A quelques jours du premier tour des élections législatives, l’Etat français entérine sa politique de sécurisation d’actifs stratégiques. Il vient de s’offrir 80 % d’Alcatel Submarine Networks (ASN), l’ancienne division de câbles sous-marins d’Alcatel détenue depuis 2015 par le Finlandais Nokia.
Annoncé jeudi 27 juin par Bercy, le rachat d’une majorité de ce groupe, considéré comme un actif crucial pour la France et qui fabrique, pose et entretient les câbles sous-marins, "démontre la capacité de l’État à investir dans des sociétés françaises afin de soutenir et développer leurs activités stratégiques", a indiqué le ministère de l’Economie dans un communiqué.
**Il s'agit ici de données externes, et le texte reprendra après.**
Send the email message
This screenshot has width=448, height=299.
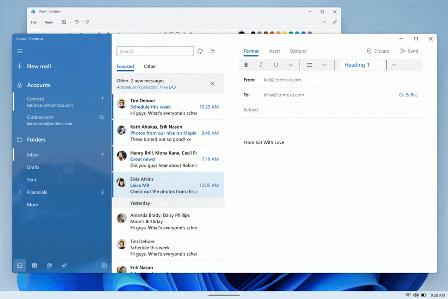(x=409, y=51)
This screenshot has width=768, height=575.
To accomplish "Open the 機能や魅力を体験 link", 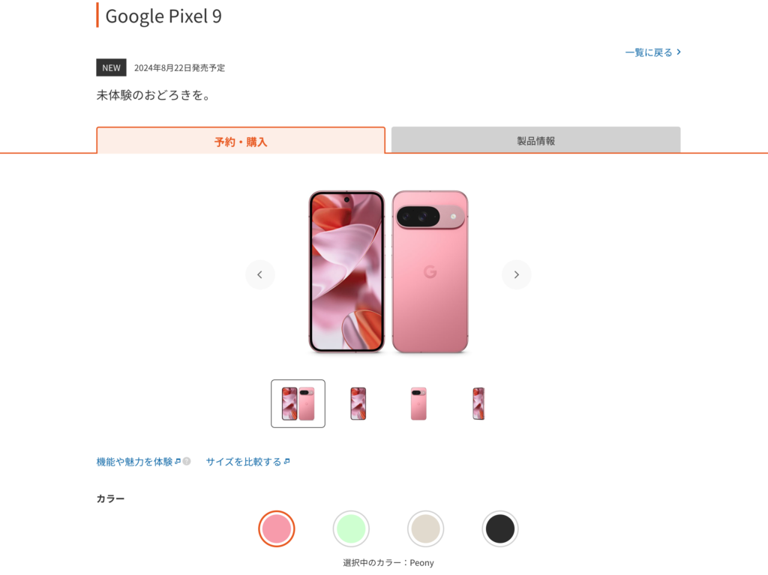I will click(135, 462).
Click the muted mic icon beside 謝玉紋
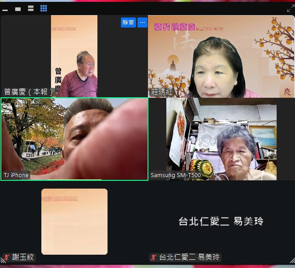Screen dimensions: 295x268 coord(6,257)
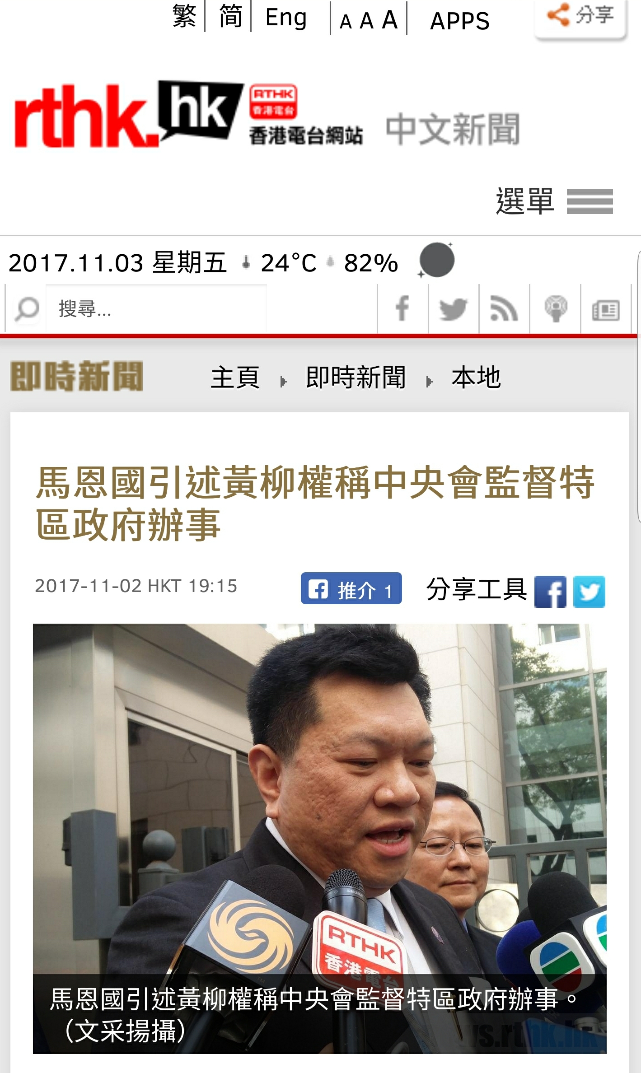Click the magnifier search icon
641x1073 pixels.
coord(26,309)
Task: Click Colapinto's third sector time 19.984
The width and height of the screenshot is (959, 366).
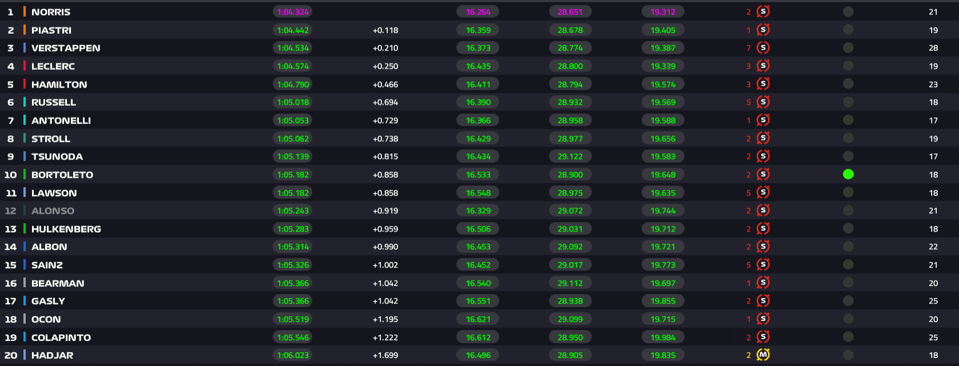Action: pos(663,337)
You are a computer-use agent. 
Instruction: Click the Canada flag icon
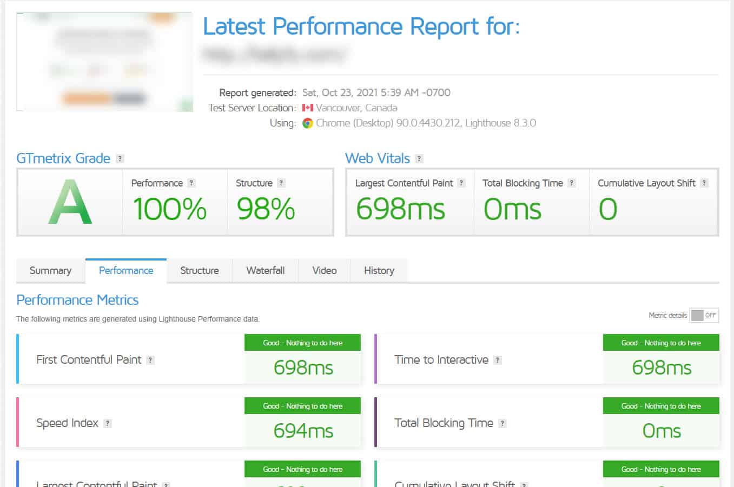click(x=308, y=108)
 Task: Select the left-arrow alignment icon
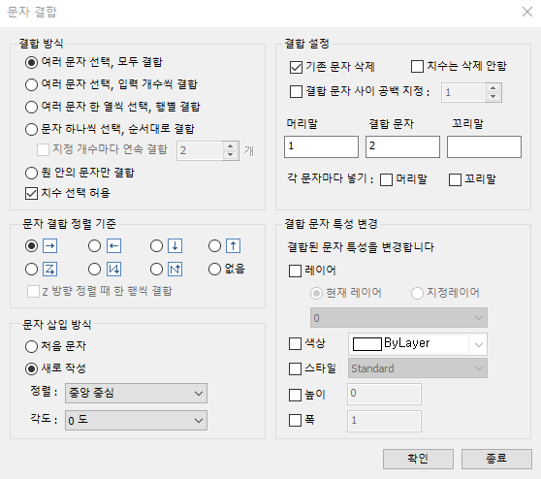tap(113, 246)
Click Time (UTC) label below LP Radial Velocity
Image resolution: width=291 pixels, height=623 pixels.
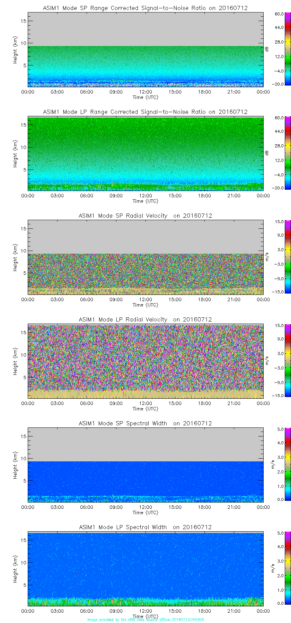tap(145, 409)
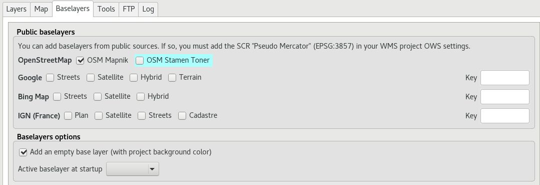
Task: Open the Tools tab
Action: click(x=106, y=10)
Selon une estimation du cabinet de Bruno le Maire, l’Etat devrait débourser environ 100 millions d’euros pour acquérir cette entreprise, l’un des leaders mondiaux du secteur et valorisée à 350 millions d’euros. "C’est une activité stratégique essentielle pour la France puisqu’elle concerne l’approvisionnement en connexion internet avec l’étranger", indique-t-on au ministère, "dans un contexte où l’on voit que les infrastructures de câbles sous-marins peuvent faire l’objet d’attaques".
Jugés critiques, les câbles sous-marins assurent en effet 99 % des communications numériques mondiales et tout dommage leur étant causé peut donc avoir d’importantes conséquences en matière de communications.
"ASN a connu une transformation importante ces dernières années et occupe une position solide sur le marché", a commenté dans un autre communiqué Pekka Lundmark, PDG de Nokia. "Je suis heureux que nous ayons trouvé un propriétaire naturel pour l’entreprise", a-t-il ajouté.
Négocié depuis près d’un an, l’accord prévoit à terme la possibilité pour l’Etat d’acquérir 100 % du capital de l’entreprise et que Nokia garde une part minoritaire dans une première phase pour faciliter la transition. La transaction devrait être définitive d’ici à la fin de l’année, si les conditions suspensives sont levées.
Entré dans le giron de Nokia après la fusion avec Alcatel-Lucent en 2015, ASN avait fait l’objet de négociations en 2019 pour un rachat par l’équipementier français Ekinops mais le processus de vente a été interrompu et l’État disposait d’un droit de regard en cas de vente. "Nokia a présenté un certain nombre de repreneurs potentiels qui ne convenaient pas forcément", souligne le cabinet de Bruno le Maire, ce qui a poussé le ministère à se positionner.
En concurrence avec deux acteurs majeurs, l’américain TE SubCom et le japonais NEC, "la société est sur une trajectoire de croissance, et entre 2019 et aujourd’hui, le chiffre d’affaires a quasiment doublé", fait-on valoir à Bercy.
ASN, qui a réalisé un chiffre d’affaires de plus d’un milliard d’euros en 2023, compte environ 2 000 salariés, dont les deux tiers en France. Bien que rachetés par Nokia, le siège et l’usine principale de l’entreprise sont restés à Calais et son patron, Alain Biston, est aussi français.
L’annonce de cette acquisition est faite trois jours avant le premier tour d’élections législatives anticipées qui s’annoncent difficiles pour la majorité présidentielle. "C’est une décision qui est dans le périmètre de ce que le gouvernement a le droit de faire puisque nous ne sommes pas en période d’affaires courantes", assure le cabinet de Bruno Le Maire, qui fait valoir que "les crédits associés ont été votés en loi de finances".
Autre dossier majeur, la chute d’Atos, lourdement endetté et qui peine à trouver une voie pour sortir de la crise, mobilise également depuis plusieurs mois le gouvernement, soucieux de préserver les parties les plus sensibles pour sa souveraineté de cet ex-fleuron de l’informatique.
Mi-juin, l’État avait ainsi fait une offre de 700 millions d’euros pour acheter ses activités jugées stratégiques, dont les supercalculateurs, les contrats avec l’armée et les produits de cybersécurité, afin d’éviter qu’elles ne tombent entre les mains d’acteurs étrangers.
L’Etat a également octroyé un prêt de 50 millions d’euros à l’entreprise et acquis une "action de préférence" lui permettant de mettre son veto à certaines opérations au niveau de Bull, la filiale qui construit ces supercalculateurs.